→ **DESCRIPTION OF THE TASK**:
A single number is expected: the count of lines below where the word "agent" occurs.

→ **DATA IN THIS EXERCISE**:
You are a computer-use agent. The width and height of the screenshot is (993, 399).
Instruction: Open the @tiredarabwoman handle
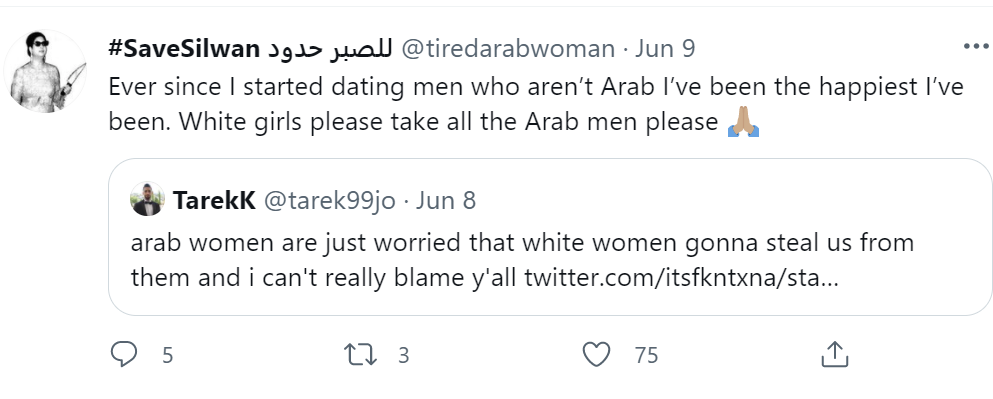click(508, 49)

---

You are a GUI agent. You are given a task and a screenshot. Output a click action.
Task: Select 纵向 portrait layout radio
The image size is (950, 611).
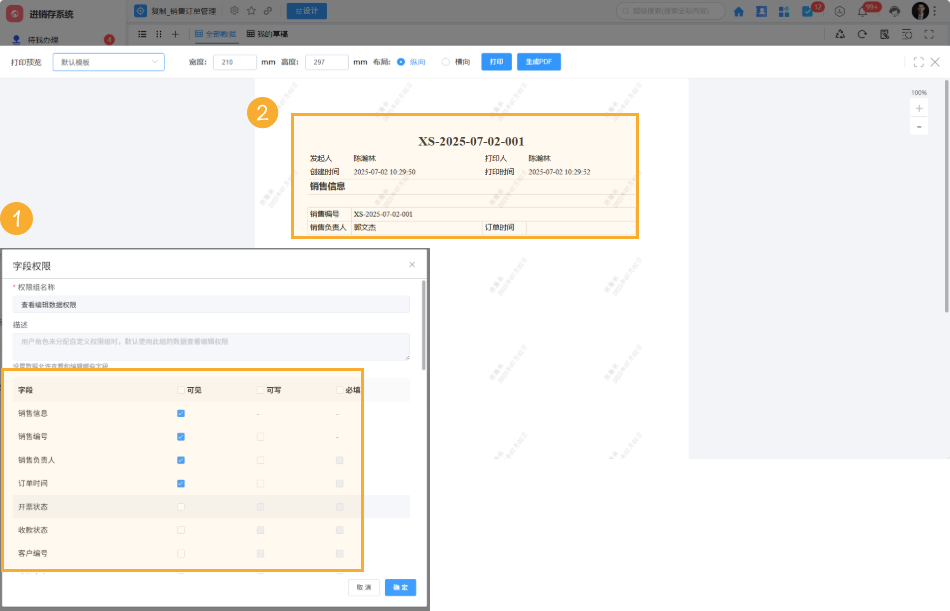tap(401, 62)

→ **ANSWER BOX**:
2